**Task item**
Scan the material below for the word "Sheet", then copy every line in which it appears.

**Provided material**
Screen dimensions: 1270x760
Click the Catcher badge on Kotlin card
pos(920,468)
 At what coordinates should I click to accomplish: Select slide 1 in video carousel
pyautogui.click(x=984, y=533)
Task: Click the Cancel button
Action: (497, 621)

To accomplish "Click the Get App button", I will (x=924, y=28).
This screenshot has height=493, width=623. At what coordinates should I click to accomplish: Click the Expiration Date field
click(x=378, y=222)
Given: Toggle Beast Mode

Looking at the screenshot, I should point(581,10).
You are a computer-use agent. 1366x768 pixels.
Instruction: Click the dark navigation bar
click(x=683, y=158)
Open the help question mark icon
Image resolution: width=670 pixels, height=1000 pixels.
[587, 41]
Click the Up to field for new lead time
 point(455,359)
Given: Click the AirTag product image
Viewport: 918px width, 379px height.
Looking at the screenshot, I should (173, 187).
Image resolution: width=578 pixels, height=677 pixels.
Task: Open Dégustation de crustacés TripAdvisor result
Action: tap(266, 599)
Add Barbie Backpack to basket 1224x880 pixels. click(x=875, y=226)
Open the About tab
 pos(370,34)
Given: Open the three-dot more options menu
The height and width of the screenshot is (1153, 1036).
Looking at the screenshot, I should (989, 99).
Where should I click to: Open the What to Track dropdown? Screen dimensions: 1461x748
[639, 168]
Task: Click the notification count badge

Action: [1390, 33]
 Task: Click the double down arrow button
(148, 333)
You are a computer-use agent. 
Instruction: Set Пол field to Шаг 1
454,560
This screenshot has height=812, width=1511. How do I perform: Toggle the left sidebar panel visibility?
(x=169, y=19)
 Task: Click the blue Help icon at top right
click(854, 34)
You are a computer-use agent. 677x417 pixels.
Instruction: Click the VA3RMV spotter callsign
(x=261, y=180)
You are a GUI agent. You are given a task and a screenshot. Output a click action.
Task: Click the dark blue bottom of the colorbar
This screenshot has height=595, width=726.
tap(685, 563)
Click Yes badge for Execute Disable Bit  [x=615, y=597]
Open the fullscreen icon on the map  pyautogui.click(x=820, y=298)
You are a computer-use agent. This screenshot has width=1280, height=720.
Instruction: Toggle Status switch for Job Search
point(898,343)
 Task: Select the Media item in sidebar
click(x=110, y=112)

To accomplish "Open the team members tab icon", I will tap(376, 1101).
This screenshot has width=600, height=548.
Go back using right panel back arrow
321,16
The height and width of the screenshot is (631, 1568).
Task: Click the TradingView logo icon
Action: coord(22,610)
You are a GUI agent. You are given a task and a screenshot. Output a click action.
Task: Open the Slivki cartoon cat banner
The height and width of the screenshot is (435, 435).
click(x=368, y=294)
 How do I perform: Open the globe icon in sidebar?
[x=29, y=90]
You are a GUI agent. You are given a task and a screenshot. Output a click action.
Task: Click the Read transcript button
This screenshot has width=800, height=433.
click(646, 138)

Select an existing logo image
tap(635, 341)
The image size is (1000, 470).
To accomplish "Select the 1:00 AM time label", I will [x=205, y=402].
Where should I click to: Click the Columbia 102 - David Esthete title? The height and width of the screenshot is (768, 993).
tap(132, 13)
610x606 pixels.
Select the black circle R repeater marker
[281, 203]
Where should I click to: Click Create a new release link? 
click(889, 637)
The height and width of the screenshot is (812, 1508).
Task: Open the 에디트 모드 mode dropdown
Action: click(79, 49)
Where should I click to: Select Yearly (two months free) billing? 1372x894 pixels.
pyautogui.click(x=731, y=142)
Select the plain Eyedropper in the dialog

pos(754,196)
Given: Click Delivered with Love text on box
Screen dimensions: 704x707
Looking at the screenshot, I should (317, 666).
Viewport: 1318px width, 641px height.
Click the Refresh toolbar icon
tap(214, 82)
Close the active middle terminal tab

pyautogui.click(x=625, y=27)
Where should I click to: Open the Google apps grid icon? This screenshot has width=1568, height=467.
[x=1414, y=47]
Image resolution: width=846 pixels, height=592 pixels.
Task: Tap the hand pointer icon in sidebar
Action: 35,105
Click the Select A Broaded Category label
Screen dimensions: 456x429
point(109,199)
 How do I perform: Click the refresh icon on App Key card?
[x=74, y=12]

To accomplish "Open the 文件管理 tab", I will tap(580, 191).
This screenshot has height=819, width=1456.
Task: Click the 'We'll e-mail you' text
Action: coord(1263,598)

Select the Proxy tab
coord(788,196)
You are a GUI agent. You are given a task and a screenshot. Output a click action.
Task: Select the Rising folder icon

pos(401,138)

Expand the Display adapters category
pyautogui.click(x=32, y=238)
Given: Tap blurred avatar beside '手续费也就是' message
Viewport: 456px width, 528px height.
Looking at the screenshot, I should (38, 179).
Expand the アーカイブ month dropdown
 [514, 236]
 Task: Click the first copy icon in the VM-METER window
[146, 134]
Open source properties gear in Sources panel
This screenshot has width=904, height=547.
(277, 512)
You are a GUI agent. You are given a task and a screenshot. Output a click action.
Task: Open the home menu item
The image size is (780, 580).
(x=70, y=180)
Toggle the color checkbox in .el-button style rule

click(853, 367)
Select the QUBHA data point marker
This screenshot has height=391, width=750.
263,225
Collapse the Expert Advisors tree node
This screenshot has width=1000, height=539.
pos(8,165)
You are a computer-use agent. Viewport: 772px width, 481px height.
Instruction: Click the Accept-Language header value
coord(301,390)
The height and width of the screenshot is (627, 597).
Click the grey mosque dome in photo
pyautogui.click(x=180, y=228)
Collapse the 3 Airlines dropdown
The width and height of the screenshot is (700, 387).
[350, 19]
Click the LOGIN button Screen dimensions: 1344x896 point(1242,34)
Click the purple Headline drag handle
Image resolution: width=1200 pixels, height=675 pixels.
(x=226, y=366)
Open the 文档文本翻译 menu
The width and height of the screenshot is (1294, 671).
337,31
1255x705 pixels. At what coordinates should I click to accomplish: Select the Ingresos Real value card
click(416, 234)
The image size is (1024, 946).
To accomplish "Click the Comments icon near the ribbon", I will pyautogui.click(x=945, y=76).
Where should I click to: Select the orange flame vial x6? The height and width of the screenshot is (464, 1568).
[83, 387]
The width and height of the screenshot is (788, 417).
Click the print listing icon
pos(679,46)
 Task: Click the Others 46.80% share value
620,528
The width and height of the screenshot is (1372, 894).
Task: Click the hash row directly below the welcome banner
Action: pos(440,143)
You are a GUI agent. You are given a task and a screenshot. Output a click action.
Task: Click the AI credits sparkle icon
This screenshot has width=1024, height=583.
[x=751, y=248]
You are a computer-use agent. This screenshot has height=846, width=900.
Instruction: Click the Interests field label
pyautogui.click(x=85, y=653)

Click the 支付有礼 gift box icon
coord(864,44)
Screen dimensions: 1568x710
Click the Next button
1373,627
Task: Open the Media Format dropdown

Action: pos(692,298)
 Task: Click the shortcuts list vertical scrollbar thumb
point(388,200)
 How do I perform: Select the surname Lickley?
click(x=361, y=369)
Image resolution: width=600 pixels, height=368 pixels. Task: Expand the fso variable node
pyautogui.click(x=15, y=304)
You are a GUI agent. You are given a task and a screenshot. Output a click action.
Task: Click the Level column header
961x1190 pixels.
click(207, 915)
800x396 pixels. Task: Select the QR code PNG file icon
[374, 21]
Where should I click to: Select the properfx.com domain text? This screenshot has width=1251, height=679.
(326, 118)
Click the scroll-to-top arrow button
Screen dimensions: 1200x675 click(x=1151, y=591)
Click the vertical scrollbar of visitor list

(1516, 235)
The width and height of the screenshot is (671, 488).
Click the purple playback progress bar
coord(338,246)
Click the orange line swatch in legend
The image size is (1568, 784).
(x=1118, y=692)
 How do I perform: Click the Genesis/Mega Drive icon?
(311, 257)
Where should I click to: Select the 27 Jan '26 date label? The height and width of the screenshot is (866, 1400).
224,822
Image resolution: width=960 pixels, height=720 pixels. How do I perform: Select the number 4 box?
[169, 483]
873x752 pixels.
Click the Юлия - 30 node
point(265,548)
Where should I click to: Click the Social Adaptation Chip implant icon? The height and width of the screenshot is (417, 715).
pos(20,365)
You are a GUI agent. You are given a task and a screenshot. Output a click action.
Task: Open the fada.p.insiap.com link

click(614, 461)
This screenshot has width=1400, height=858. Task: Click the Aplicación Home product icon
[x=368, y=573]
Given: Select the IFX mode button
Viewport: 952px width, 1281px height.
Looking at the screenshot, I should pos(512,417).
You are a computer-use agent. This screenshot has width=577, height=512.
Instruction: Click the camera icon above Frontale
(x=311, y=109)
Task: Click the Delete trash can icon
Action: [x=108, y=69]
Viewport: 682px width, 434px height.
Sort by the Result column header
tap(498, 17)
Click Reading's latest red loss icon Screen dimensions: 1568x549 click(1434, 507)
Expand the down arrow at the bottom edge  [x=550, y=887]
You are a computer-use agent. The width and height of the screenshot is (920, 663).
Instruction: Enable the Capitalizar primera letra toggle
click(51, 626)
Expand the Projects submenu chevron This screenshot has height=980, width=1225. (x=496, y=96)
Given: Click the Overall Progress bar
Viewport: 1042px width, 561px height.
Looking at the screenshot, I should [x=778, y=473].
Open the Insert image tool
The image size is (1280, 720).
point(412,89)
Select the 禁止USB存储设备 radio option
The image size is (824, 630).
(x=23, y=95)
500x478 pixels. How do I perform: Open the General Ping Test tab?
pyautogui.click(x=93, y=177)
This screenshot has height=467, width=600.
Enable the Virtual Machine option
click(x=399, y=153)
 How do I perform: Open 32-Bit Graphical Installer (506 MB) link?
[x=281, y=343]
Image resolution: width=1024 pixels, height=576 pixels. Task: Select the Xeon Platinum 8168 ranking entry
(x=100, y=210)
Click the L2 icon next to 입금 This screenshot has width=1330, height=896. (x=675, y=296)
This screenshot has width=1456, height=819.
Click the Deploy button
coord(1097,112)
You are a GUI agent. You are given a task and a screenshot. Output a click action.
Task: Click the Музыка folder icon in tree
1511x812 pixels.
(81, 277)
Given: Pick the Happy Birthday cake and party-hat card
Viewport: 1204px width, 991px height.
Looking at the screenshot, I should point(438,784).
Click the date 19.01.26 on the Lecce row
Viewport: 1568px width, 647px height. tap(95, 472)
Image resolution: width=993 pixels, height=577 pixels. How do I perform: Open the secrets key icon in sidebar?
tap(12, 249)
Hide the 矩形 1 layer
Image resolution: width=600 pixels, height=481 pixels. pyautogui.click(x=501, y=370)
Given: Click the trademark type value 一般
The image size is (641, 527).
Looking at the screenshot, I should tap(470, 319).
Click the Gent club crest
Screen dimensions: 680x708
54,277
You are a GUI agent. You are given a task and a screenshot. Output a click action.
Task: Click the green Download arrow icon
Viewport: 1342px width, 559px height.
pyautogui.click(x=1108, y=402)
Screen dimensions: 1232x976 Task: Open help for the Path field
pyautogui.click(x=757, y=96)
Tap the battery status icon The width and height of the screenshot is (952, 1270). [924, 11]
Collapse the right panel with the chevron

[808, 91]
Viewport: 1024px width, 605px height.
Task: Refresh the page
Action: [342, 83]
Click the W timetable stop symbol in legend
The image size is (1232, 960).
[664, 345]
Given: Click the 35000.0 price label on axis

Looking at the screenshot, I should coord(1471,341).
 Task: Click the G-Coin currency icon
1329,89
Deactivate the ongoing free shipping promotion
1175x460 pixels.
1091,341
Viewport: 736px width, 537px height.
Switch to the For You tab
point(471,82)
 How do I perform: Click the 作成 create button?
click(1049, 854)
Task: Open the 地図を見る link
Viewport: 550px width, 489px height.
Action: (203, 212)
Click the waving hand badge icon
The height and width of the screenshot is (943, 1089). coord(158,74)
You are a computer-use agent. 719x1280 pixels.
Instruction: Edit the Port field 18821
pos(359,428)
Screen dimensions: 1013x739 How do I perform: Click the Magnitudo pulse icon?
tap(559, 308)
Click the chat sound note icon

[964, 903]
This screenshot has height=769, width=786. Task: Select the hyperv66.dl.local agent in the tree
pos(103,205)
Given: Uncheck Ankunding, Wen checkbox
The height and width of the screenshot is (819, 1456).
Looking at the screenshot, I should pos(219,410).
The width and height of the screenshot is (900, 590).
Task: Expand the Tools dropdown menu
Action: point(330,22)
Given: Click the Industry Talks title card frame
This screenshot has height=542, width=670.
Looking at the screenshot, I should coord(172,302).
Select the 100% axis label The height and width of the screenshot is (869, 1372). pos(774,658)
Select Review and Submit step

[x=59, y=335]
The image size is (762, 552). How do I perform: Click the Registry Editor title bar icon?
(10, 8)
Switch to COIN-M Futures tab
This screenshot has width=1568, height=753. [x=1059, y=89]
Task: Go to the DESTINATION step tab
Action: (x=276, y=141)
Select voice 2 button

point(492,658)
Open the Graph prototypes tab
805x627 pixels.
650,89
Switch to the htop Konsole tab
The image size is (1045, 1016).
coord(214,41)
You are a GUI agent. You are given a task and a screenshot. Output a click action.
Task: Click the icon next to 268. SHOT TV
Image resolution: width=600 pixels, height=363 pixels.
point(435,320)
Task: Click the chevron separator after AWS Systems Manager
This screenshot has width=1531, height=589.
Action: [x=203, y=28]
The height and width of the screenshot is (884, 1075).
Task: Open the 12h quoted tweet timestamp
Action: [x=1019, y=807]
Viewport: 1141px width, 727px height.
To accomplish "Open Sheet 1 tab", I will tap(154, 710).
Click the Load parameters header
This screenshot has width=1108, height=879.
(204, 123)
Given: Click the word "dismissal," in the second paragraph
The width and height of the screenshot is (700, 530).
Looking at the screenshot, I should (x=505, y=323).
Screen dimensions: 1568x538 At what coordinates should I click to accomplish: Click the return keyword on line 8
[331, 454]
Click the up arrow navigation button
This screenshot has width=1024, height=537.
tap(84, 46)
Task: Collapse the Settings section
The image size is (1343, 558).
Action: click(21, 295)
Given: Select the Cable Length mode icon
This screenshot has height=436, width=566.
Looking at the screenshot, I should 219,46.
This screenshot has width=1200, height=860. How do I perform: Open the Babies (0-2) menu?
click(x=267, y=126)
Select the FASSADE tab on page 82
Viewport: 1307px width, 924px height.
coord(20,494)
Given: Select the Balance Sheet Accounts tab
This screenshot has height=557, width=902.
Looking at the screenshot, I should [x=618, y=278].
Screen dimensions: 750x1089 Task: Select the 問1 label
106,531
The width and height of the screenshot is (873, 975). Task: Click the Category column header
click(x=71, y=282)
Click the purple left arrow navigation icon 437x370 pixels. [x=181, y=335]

**Exercise result**
To accomplish "Open Sheet 1 tab", I will tap(154, 710).
Given: Select the Balance Sheet Accounts tab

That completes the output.